See, this wasn’t just any road trip from east to west coast. Jo-Beth and I, dirty-minded girls that we are, had decided to spice things up by staying every night in a town with a naughty name. To wit — Intercourse. Spread Eagle. Horneytown. The Fingers. We stopped in front of each town sign, striking a funny pose and taking a picture. We’d garnered an audience of about three friends and Jo-Beth’s cousin, but we didn’t care. The account was for us and us alone, to remember some of the best times of our lives. And there had been sweet adventures already — karaoke with strangers, delicious crawfish, mad baths in the woods. It felt like I’d lived a lifetime in the span of one summer, the last real summer I’d ever get to enjoy, because as my dad was so fond of telling me, adults don’t have real summers. They work.

Now wasn’t the time to think about that because warm rays were filling our sun roof, and everything was groovy, baby, even if we were planning on sleeping in the car that night as there was no motel in town.

“Rough and Ready, here we come,” I whistled to the tune of “California, Here I Come.” Which was appropriate, given that Rough and Ready was a little town situated in the heartland of Cali.

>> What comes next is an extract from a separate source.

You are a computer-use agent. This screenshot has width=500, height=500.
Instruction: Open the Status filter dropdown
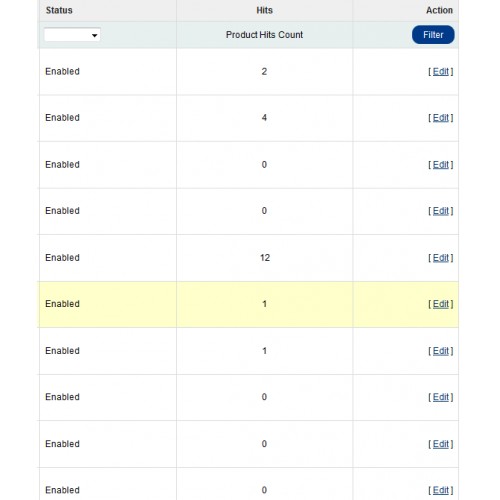pos(72,35)
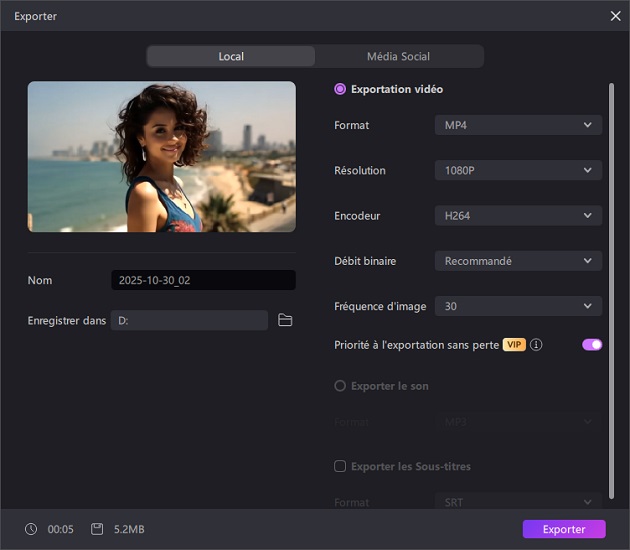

“The attractions of Rough and Ready are as follows,” Jo-Beth began. A few miles out of each town, we’d developed a tradition – whoever was in the passenger seat pulled out the beaten-up map that we had scrawled over with care, its wrinkles containing fresh inked guides to the tourist traps of each town. Normally, I prefer to go further off the beaten path, but as you can’t get much farther off the path than a place like Rough and Ready, we’d both decided it was for the best if, on this trip, we stuck to the town-sanctioned sights. After going through our list, we chose which activities still sounded like fun, and which were too hacky to bother with.